→ Listing:
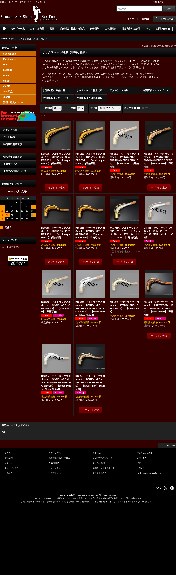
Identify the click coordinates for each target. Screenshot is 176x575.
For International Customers (149, 473)
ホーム (8, 453)
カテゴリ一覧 (55, 453)
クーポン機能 (99, 463)
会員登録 (145, 19)
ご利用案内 (9, 137)
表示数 (48, 108)
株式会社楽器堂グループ (103, 468)
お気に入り (10, 473)
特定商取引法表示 (12, 144)
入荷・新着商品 (55, 468)
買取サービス (10, 164)
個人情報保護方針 (12, 156)
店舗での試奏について (15, 171)
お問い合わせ (10, 130)
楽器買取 (97, 453)
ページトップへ (169, 445)
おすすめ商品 (55, 473)
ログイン (131, 19)
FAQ (139, 463)
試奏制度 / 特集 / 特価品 (59, 458)
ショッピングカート (13, 468)
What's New (54, 463)
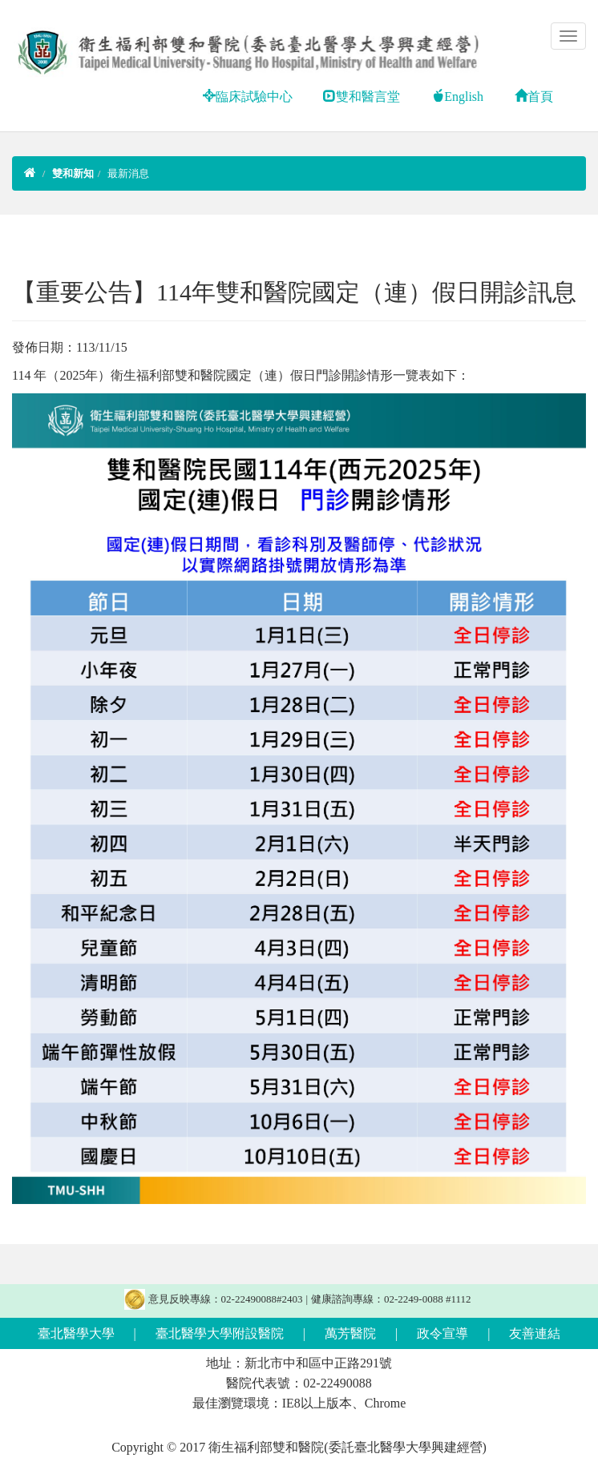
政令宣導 (442, 1333)
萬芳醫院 (350, 1333)
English (457, 96)
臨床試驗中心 (248, 96)
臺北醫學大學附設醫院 (220, 1333)
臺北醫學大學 (76, 1333)
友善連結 (534, 1333)
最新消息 (128, 173)
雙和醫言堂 (361, 96)
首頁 (534, 96)
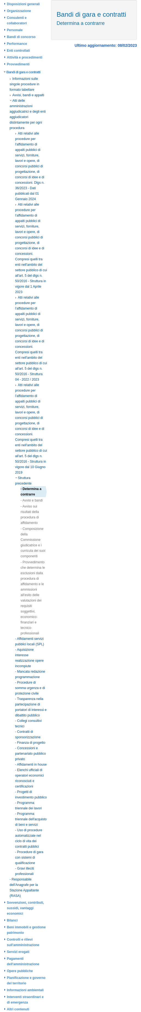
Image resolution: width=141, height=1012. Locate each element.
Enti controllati (18, 51)
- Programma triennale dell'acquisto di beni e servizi (31, 819)
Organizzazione (19, 11)
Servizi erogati (18, 952)
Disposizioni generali (23, 4)
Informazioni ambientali (25, 990)
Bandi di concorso (21, 37)
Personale (14, 30)
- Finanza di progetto (30, 743)
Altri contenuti (18, 1009)
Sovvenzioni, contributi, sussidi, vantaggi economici (25, 908)
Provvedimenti (18, 64)
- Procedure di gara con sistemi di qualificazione (29, 857)
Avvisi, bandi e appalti (27, 95)
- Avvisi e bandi (32, 500)
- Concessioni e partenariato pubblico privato (30, 753)
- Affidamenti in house (31, 764)
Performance (17, 44)
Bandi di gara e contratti (22, 72)
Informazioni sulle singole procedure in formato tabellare (24, 84)
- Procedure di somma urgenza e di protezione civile (30, 688)
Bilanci (12, 920)
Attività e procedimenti (24, 57)
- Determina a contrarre (31, 491)
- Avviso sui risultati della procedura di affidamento (30, 514)
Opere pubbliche (20, 971)
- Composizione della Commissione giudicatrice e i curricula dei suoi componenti (33, 542)
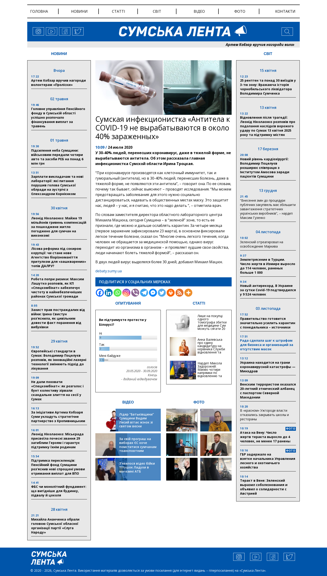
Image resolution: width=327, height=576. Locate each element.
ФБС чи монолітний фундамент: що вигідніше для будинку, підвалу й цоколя (58, 490)
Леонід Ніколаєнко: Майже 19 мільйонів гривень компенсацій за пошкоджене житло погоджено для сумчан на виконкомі (58, 227)
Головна (39, 11)
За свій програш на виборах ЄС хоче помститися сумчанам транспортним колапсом (137, 447)
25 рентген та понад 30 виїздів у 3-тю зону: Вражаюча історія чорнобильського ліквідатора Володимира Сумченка (268, 86)
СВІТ (268, 54)
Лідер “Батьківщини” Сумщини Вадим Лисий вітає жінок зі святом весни (136, 420)
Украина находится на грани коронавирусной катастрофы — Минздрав (267, 366)
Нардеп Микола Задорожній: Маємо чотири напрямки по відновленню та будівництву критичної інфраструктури (210, 374)
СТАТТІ (199, 303)
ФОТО (198, 402)
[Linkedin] (109, 293)
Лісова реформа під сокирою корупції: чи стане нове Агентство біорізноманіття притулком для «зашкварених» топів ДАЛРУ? (58, 257)
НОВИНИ (59, 54)
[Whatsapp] (117, 293)
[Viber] (135, 293)
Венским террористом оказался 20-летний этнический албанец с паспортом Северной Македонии (268, 390)
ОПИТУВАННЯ (128, 303)
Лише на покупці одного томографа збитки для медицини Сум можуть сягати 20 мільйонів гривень (212, 324)
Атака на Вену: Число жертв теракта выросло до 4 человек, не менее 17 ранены (265, 436)
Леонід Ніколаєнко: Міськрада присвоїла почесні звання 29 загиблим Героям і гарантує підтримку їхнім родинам (57, 440)
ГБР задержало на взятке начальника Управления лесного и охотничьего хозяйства (267, 460)
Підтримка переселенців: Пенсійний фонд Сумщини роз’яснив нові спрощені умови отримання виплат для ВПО (58, 467)
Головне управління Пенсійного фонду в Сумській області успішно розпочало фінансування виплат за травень (58, 117)
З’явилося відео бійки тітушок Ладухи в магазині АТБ (137, 467)
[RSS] (179, 293)
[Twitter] (162, 293)
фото (239, 11)
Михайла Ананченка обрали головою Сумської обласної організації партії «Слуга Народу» (55, 525)
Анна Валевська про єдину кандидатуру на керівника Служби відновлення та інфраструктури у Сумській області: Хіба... (211, 350)
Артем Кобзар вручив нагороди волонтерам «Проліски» (58, 82)
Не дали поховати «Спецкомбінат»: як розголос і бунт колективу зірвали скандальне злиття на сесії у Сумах (57, 390)
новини (79, 11)
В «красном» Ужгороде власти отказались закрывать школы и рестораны (264, 414)
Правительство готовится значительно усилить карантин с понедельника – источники (267, 322)
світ (157, 11)
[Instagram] (126, 293)
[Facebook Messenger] (153, 293)
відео (199, 11)
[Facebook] (100, 293)
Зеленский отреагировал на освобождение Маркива (261, 244)
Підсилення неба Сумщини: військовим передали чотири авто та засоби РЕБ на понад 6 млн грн (57, 156)
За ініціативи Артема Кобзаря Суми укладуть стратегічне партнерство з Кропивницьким (58, 416)
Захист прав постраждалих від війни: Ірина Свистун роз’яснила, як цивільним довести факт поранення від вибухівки (58, 318)
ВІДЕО (128, 402)
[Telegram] (144, 293)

→ Task description: Change "Locate" to "Find" everywhere in the records above and give them again with nothing else altered. Omit the pictures.

→ Written answer:
Identify the click coordinates for each target. Screenshot is 176x575.
For International Customers (149, 473)
ホーム (8, 453)
カテゴリ一覧 (55, 453)
クーポン機能 (99, 463)
会員登録 (145, 19)
ご利用案内 (9, 137)
表示数 (48, 108)
株式会社楽器堂グループ (103, 468)
お気に入り (10, 473)
特定商取引法表示 (12, 144)
入荷・新着商品 (55, 468)
買取サービス (10, 164)
個人情報保護方針 (12, 156)
店舗での試奏について (15, 171)
お問い合わせ (10, 130)
楽器買取 (97, 453)
ページトップへ (169, 445)
おすすめ商品 (55, 473)
ログイン (131, 19)
FAQ (139, 463)
試奏制度 / 特集 / 特価品 (59, 458)
ショッピングカート (13, 468)
What's New (54, 463)
政令宣導 (442, 1333)
萬芳醫院 (350, 1333)
English (457, 96)
臨床試驗中心 (248, 96)
臺北醫學大學附設醫院 (220, 1333)
臺北醫學大學 (76, 1333)
友善連結 (534, 1333)
最新消息 (128, 173)
雙和醫言堂 (361, 96)
首頁 (534, 96)
Image resolution: width=141, height=1012. Find each element.
Enti controllati (18, 51)
- Programma triennale dell'acquisto di beni e servizi (31, 819)
Organizzazione (19, 11)
Servizi erogati (18, 952)
Disposizioni generali (23, 4)
Informazioni ambientali (25, 990)
Bandi di concorso (21, 37)
Personale (14, 30)
- Finanza di progetto (30, 743)
Altri contenuti (18, 1009)
Sovvenzioni, contributi, sussidi, vantaggi economici (25, 908)
Provvedimenti (18, 64)
- Procedure di gara con sistemi di qualificazione (29, 857)
Avvisi, bandi e appalti (27, 95)
- Avvisi e bandi (32, 500)
- Concessioni e partenariato pubblico privato (30, 753)
- Affidamenti in house (31, 764)
Performance (17, 44)
Bandi di gara e contratti (22, 72)
Informazioni sulle singole procedure in formato tabellare (24, 84)
- Procedure di somma urgenza e di protezione civile (30, 688)
Bilanci (12, 920)
Attività e procedimenti (24, 57)
- Determina a contrarre (31, 491)
- Avviso sui risultati della procedura di affidamento (30, 514)
Opere pubbliche (20, 971)
- Composizione della Commissione giudicatrice e i curricula dei suoi componenti (33, 542)
Image resolution: width=327, height=576. Find each element.
ФБС чи монолітний фундамент: що вигідніше для будинку, підвалу й цоколя (58, 490)
Леонід Ніколаєнко: Майже 19 мільйонів гривень компенсацій за пошкоджене житло погоджено для сумчан на виконкомі (58, 227)
Головна (39, 11)
За свій програш на виборах ЄС хоче помститися сумчанам транспортним колапсом (137, 447)
25 рентген та понад 30 виїздів у 3-тю зону: Вражаюча історія чорнобильського ліквідатора Володимира Сумченка (268, 86)
СВІТ (268, 54)
Лідер “Батьківщини” Сумщини Вадим Лисий вітає жінок зі святом весни (136, 420)
Украина находится на грани коронавирусной катастрофы — Минздрав (267, 366)
Нардеп Микола Задорожній: Маємо чотири напрямки по відновленню та будівництву критичної інфраструктури (210, 374)
СТАТТІ (199, 303)
ФОТО (198, 402)
[Linkedin] (109, 293)
Лісова реформа під сокирою корупції: чи стане нове Агентство біорізноманіття притулком для «зашкварених» топів ДАЛРУ? (58, 257)
НОВИНИ (59, 54)
[Whatsapp] (117, 293)
[Viber] (135, 293)
Венским террористом оказался 20-летний этнический албанец с паспортом Северной Македонии (268, 390)
ОПИТУВАННЯ (128, 303)
Лише на покупці одного томографа збитки для медицини Сум можуть сягати 20 мільйонів гривень (212, 324)
Атака на Вену: Число жертв теракта выросло до 4 человек, не менее 17 ранены (265, 436)
Леонід Ніколаєнко: Міськрада присвоїла почесні звання 29 загиблим Героям і гарантує підтримку їхнім родинам (57, 440)
ГБР задержало на взятке начальника Управления лесного и охотничьего хозяйства (267, 460)
Підтримка переселенців: Пенсійний фонд Сумщини роз’яснив нові спрощені умови отримання виплат для ВПО (58, 467)
Головне управління Пенсійного фонду в Сумській області успішно розпочало фінансування виплат за травень (58, 117)
З’явилося відео бійки тітушок Ладухи в магазині АТБ (137, 467)
[RSS] (179, 293)
[Twitter] (162, 293)
фото (239, 11)
Михайла Ананченка обрали головою Сумської обласної організації партії «Слуга Народу» (55, 525)
Анна Валевська про єдину кандидатуру на керівника Служби відновлення та інфраструктури у Сумській області: Хіба... (211, 350)
Артем Кобзар вручив нагороди волонтерам «Проліски» (58, 82)
Не дали поховати «Спецкомбінат»: як розголос і бунт колективу зірвали скандальне злиття на сесії у Сумах (57, 390)
новини (79, 11)
В «красном» Ужгороде власти отказались закрывать школы и рестораны (264, 414)
Правительство готовится значительно усилить карантин с понедельника – источники (267, 322)
світ (157, 11)
[Instagram] (126, 293)
[Facebook Messenger] (153, 293)
відео (199, 11)
[Facebook] (100, 293)
Зеленский отреагировал на освобождение Маркива (261, 244)
Підсилення неба Сумщини: військовим передали чотири авто та засоби РЕБ на понад 6 млн грн (57, 156)
За ініціативи Артема Кобзаря Суми укладуть стратегічне партнерство з Кропивницьким (58, 416)
Захист прав постраждалих від війни: Ірина Свистун роз’яснила, як цивільним довести факт поранення від вибухівки (58, 318)
ВІДЕО (128, 402)
[Telegram] (144, 293)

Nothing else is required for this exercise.